There is a problem, a barrier to our enjoyment that I found annoying. It almost works like an alienation effect, keeping us at a distance from the action and the characters. Almost. It’s not so much the names of people and places, all of them polysyllabic, some of them very similar – although these don’t make it easy to keep up with who’s whom and what’s what. The problem for me (perhaps I’m alone in this but I doubt it) is the plethora of accents used by the international cast. Just as the ear becomes attuned to one actor’s intonation, along comes someone else with a different accent. It’s a rich blend but bears no relation to who the characters are in relation to each other. The three tribes represented each have a mix of nationalities and so can only be differentiated by costume. There is even a lone Scotsman embroiled in all of this. I know it’s the World Shakespeare Festival but the cosmopolitan aspect of the cast could have been used to elucidate the play rather than obfuscate it.

The plot is as factual a representation of Mexican history as an of Shakespeare’s histories – that is to say dramatic licence is king. There are many familiar set-ups recognisable from Shakespeare and that is a deliberate approach on the part of playwright Luis Mario Moncada (in a snappy, earthy translation by Gary Owen): Spurned Princess Tecpa (a compelling Susie Trayling) has a touch of Lady Macbeth about her – she even takes her own life off-stage. There are echoes of Claudius and Gertrude’s marriage, Lear carrying the body of Cordelia, Hamlet addressing Yorick’s skull… there is much fun to had by the smug Shakespeare scholar in spotting all of these.

There is little time for character development – events happen at too quick a pace. Shakespeare would have made at least two plays out of the material. This is almost like a highlights package. I liked Alex Waldmann as Ixtlixochitl (a fun-loving prince, not a cough remedy – he becomes a mighty king in the mould of Henry V, even to the extent of shunning his former playmate). He also plays his own son years later, Nezahualcoyotl (bless you) and much is made of the resemblance between father and son!

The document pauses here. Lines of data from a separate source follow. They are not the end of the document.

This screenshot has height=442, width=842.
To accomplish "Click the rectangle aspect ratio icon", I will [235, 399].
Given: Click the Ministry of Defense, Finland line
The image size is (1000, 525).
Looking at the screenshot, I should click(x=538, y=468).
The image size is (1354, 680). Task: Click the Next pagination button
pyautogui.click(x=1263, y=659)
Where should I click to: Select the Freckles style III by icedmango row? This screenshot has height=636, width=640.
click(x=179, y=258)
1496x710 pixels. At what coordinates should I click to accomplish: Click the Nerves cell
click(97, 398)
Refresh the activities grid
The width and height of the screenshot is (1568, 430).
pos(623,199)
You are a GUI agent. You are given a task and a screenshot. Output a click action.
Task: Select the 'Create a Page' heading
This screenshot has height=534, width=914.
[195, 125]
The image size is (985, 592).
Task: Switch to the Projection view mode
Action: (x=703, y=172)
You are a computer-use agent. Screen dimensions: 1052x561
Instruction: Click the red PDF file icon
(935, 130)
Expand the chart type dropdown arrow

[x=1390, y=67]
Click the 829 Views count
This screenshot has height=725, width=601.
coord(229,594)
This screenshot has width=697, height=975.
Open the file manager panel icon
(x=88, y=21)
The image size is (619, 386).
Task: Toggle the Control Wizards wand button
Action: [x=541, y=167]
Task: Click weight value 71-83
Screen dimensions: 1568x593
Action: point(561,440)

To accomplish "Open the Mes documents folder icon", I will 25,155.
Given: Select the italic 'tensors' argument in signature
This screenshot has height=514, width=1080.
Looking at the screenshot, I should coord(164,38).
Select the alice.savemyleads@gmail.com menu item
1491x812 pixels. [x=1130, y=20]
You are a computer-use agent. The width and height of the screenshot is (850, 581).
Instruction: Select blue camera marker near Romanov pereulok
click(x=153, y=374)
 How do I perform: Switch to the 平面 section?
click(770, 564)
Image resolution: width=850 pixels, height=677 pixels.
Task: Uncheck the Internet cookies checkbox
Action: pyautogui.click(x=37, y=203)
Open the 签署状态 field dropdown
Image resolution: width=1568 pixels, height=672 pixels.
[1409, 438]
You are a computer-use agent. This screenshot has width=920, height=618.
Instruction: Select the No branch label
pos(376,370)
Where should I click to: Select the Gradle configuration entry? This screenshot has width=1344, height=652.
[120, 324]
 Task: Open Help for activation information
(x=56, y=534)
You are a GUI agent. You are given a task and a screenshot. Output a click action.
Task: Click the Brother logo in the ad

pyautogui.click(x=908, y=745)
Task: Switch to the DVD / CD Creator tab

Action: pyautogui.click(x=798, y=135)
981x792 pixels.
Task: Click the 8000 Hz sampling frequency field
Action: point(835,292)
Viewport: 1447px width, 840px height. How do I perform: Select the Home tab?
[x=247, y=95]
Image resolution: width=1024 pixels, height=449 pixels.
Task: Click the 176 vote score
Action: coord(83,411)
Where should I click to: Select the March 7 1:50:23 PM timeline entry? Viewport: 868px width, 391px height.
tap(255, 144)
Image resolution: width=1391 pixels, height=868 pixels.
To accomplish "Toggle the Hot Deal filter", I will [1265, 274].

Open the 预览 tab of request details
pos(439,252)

John Stahl is a foul-mouthed brute of a king as Tezozomoc. His tirades and expletives are very funny as he exposes his monstrous tyranny – in this play it is the violence that shocks. The sudden murder of Ixtlixochitl, the bloody ritual sacrifice of a child… it all serves to keep the energy up and a frisson of tension, even if at times, you’re not sure who is who and what they’re going on about.

Eloise Kazan’s costumes are gorgeous – although I found the design for the Aztec tribe more than a little jarring. They look like a gang of S&M punk rockers in their Mohawk hairdos, black leather trousers and studded wristbands, lacking the air of authenticity prevalent in other costumes. Jorge Ballina’s set is a curling parchment, like an old map, on which the battles, negotiations and betrayals are acted out. The music by Dave Price is stirring and evocative, lots of percussion and birdsong. Director Roxana Silbert handles the contrasting moods and rapid turn of events expertly. For the most part…

In the second half, the action slows down and the play loses its way somewhat. With many characters killed off before the interval, there are more new names to get used to, played by the same actors. It takes an hour to tell what in the first half would have been done in fifteen minutes.

This is a pity – up until then I thought this blend of Mexican history and Shakespearean storytelling was working rather well.